Millî üslûbumuzun vatanımızda bin yıl işleyerek meydana getirdiği büyük ve millî terkîbi, şimdi Pierre Loti kadar olsun bilenimiz acaba kaç kişidir?
Ve çoğumuz şimdi, kendi medeniyetimize, hattâ kendimize birer Pierre Loti kadar yabancı değil miyiz?…
***
Türkçe’nin Sırları kitabı ile tanıdığımız Nihad Sami Banarlı, Kültür Köprüsü adlı kitabında Süleyman Çelebi’den Mehmet Akif’e eserleri ile milli kültürümüzü oluşturan sanatçılarımızı bir zincirin halkaları şeklinde sunuyor. Kimler yok ki: Mevlana, Fuzulî, Nedim, Ziya Paşa, Süleyman Nazif, Muallim Naci, Recaîzade Mahmut Ekrem, Abdülhak Hamid, Tevfik Fikret, Refik Halid, Halit Ziya, Faruk Nafız Çamlıbel, Aşık Veysel… Kültür Köprüsü kitabında anlattığı kişilerden bazılarının hayatlarını, edebî kişiliklerini, eserlerini vermiş, onların en güzel şiirlerinden de bölümler sunmuştur.
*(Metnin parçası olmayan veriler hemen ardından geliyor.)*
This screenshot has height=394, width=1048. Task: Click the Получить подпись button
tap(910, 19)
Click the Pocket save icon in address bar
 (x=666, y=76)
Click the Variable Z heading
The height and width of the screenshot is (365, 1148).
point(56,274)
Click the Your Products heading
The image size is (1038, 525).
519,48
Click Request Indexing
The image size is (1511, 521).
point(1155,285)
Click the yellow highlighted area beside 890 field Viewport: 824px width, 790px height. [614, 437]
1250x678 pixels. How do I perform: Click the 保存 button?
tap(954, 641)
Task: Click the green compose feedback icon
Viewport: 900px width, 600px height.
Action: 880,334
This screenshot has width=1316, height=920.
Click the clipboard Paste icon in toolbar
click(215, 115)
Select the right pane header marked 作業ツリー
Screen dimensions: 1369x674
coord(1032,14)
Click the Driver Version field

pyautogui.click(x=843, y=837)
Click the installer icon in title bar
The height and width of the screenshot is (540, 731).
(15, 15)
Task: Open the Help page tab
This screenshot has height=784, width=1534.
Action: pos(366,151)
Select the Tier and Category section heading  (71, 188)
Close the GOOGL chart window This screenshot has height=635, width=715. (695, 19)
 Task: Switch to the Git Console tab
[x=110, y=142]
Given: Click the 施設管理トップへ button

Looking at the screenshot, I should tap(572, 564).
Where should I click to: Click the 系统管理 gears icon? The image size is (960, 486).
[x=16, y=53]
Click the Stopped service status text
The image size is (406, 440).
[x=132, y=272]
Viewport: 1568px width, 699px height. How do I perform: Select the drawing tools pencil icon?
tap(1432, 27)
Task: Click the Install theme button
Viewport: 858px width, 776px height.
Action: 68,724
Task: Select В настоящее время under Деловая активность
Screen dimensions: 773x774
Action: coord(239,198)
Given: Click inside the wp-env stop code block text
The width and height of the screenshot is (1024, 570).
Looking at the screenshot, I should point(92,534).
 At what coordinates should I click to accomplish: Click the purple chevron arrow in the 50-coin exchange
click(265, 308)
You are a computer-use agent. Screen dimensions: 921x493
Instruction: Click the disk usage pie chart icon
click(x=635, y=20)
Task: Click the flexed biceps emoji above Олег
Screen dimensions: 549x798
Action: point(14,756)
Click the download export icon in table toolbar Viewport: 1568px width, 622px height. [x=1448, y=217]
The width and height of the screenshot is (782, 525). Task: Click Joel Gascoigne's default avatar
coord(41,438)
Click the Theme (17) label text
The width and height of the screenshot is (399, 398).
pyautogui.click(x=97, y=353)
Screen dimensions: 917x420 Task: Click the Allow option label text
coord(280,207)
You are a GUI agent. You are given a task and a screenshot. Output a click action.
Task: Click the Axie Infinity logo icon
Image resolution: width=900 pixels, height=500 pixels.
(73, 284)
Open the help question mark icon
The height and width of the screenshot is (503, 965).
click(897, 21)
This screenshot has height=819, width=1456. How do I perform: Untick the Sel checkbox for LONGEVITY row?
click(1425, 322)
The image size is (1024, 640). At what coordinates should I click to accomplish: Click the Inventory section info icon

Türkçe aşığı Banarlı. güzel anlatım üslubu ve seçtiği örnek parçalarla bize bir edebiyat ziyafeti veriyor. Böylece 560 sayfa olan bu kitab su gibi akıp gidiyor.
Büyük ölçüde Nihad Sami Banarlı’nın 1950-1970 yılları arasında yazdığı yazılardan oluşan kitapta anlattığı son devir yazarlarının bazılarını tanıma fırsatını bulmuştur. Bunlar hakkında hatıra ve intibalarını birinci elden anlatmıştır. Zaten Banarlı Yahya Kemal’i Türk milletine bütün yönleri ile tanıtan ve onun eserlerini bir araya getiren kişidir.
Yazar, edebiyat değerlendirmelerinde Türk Şiirini bir bütün olarak ele alıyor. “Halk edebiyatı nasıl bizimse divan edebiyatı da bizimdir” diyerek aruzla söylenmiş güzel Türkçe şiir örnekleri veriyor. Ne var ki kitabın yazıldığı yıllardaki Öz Türkçecilik akımının bizi kültürümüzün ana kaynaklarından uzaklaştırdığını söylüyor. Kitabında bu akıma “uydurmacılığa” yer yer hararetle karşı çıkıyor.